There’s a lot of misunderstanding about the Internet, and, to be fair, not many people care where it came from anyway. It’s pervasive. It affects just about everything we do every day, to the extent that we don’t really think about it much.
But it has a history, and bits of it are interesting.
It started in the early 1960s, during the Cold War. The US military, along with most other countries, fully expected to have to fight World War III at some point. Along with the weapons, was a growing realisation that the various pieces of the military needed to exchange information reliably, and the computer industry was growing to support the information flow.
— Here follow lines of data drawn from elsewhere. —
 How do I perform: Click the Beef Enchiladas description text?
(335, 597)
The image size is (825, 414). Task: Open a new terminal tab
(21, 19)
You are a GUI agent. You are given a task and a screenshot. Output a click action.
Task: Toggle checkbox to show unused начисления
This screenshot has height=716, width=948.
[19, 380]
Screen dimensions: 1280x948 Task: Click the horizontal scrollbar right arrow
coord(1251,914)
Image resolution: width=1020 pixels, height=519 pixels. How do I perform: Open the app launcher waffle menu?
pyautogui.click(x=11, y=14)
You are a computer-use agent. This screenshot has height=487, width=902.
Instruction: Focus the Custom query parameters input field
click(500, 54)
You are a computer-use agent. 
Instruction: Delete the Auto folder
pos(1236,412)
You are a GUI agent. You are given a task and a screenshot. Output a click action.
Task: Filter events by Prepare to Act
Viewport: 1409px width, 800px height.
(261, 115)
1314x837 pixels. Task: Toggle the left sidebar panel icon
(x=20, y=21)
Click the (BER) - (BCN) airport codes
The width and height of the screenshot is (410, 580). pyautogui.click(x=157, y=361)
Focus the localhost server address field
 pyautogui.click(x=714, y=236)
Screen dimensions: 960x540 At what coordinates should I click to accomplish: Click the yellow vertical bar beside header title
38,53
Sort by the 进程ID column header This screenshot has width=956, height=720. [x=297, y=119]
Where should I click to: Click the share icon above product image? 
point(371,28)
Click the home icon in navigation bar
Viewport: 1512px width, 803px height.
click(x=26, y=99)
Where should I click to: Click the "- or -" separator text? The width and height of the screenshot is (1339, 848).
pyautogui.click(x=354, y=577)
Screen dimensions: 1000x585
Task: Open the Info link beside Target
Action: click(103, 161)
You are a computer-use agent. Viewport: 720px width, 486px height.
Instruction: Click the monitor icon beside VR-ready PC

Computer networks at the time were very different. There were a dozen main manufacturers, each of which has a unique networking protocol. So, if an IBM computer had to talk to one from Honeywell, there had to be specific software to translate between the two. If your mainframe needed to talk to one from DEC or Data General, two more specific pieces of software had to be created. You can imagine that with a dozen manufacturers, the whole situation got complex quickly. And complexity in software is definitely smething to avoid if you can !
So in 1963 an organisation called ARPA (stands for ‘Advanced Research Products Agency’) issued a requirement for a new network. It had to be more general – ‘neutral’ was a word that was used, and it had to be more efficient. Rather than have single purpose links between two computers, it had to be more like the phone system. The data needs to know where is come from, and where it need to go, and the network works out how to get there.
The problem with networks back then, was that the links were point to point. For example, a computer in London would have a single connection to a computer in Manchester that it needed to share information with, and a second dedicated link to Bath, a third to Paris, and so on. Not only is that inefficient, from a military perspective, it’s vulnerable. Break one of those links and two sites can no longer communicate.
US Universities responded to the ARPA document and by 1969 had created the first packed switched network. With hindsight, it’s fairly simple, but at the time it was radical and completely new.
It works like this. If I want to send a long email from Australia to the UK, my computer will break the messages up into chunks, attach my address and the destination address to each chunk, add a small amount of management information and send it out into the Internet. Each chunk is called a ‘packet’, and they all have to arrive at the destination and be assembled in the right order before my email is complete.
The Internet is actually a huge number of smaller individual networks which are joined together and can share data. Bigger companies lay long distance fibre optic networks under the sea and over land to connect countries and cities. Smaller companies either create their own local networks or lease parts of bigger networks. It’s these interconnections that make diagrams of the Internet so like diagrams of the human brain – bewlideringly complex.
But it can still be understood. Think of it as two things working together – hardware and software. The hardware is the network (phone lines, optical fibres and wireless links), the computer systems that move data from one place to another (routers and servers) and the software provides the services to make it all work.
To take one small example, NASA have a web site called ‘www.nasa.gov’. If you type that into your browser, the front page of their web site will appear. The name ‘www.nasa.gov’ might seem a bit arcane, but at least it’s something humans can understand. NASA is the organisation name, the ‘.gov’ on the end means that it’s part of the US government and the ‘www.’ on the front means that it’s a web site.
But computers don’t find that name particularly useful, so they convert it into a number, and it’s the number that controls how the request from your computer reaches NASA and allows them to send you the web page. For NASA, the number is ‘22.214.171.124’. Unless you spend your life working with computer networks, that number doesn’t mean anything which is why the human-readable names exist. There’s software to convert between the two of course, and it’s software that you don’t need to care about. Your ISP will take care of the details on your behalf.
This particular software is called DNS – Domain Name System, and it’s probably the biggest distributed database in the world. Distributed because it’s spread out over tens of thousands of computers throughout the world, each of which has a small amount of the total infomation needed to convert between names and addresses. But each also knows where to go to convert names or addresses that it knows nothing about.
DNS is one of the fundamental services that makes up the Internet. Another is email, and there are dozens more, many of which operate in the background making your experience as smooth as it can be. It’s not always as smooth as we’d like of course, but it’s a start, and getting better all the time.